* Requirements: Please reproduce all of the material below line for line, with each coordinate in the answers scaled by 1.4 and rounded to a whole number, halves rounded up. Leave the pictures out of your version.

--- Begin Records for processing ---

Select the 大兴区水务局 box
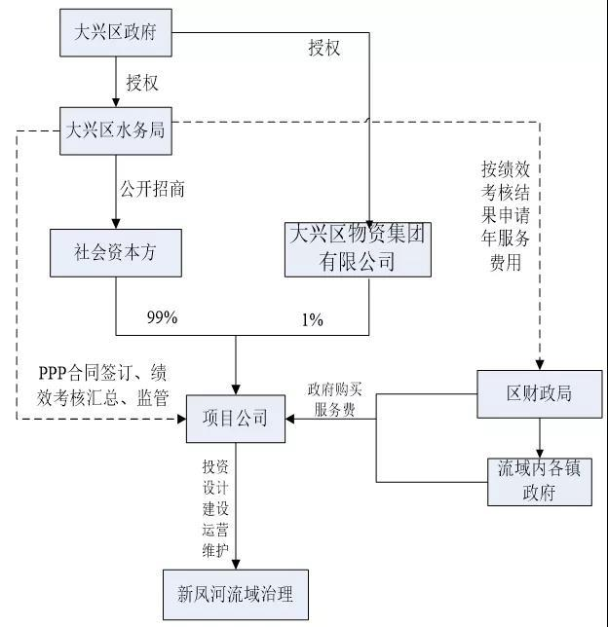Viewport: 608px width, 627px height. pos(116,130)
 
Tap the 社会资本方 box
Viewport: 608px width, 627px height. pos(116,252)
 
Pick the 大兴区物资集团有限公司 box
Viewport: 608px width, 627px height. pos(358,247)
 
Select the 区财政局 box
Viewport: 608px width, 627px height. pos(539,393)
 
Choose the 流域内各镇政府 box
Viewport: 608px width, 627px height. pos(539,480)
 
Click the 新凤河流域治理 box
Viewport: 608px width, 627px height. pos(235,594)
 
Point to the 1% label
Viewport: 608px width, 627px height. pos(312,318)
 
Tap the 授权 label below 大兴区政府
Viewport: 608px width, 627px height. pos(142,82)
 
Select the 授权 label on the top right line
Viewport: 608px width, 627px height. pos(324,49)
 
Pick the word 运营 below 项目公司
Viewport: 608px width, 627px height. pos(215,531)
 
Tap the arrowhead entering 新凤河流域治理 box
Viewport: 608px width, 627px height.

--- End Records for processing ---

* Solved exercise:
Select the 大兴区水务局 box
Viewport: 608px width, 627px height. pos(162,182)
 
Tap the 社会资本方 box
Viewport: 608px width, 627px height. pos(162,353)
 
Pick the 大兴区物资集团有限公司 box
Viewport: 608px width, 627px height. pos(501,346)
 
Select the 区财政局 box
Viewport: 608px width, 627px height. pos(755,550)
 
Choose the 流域内各镇政府 box
Viewport: 608px width, 627px height. pos(755,672)
 
Click the 新凤河流域治理 box
Viewport: 608px width, 627px height. pos(329,832)
 
Point to the 1% label
Viewport: 608px width, 627px height. pos(437,445)
 
Tap the 授权 label below 大兴区政府
Viewport: 608px width, 627px height. pos(199,115)
 
Select the 授权 label on the top right line
Viewport: 608px width, 627px height. pos(454,69)
 
Pick the word 运营 below 项目公司
Viewport: 608px width, 627px height. pos(301,743)
 
Tap the arrowhead entering 新凤河流域治理 box
Viewport: 608px width, 627px height.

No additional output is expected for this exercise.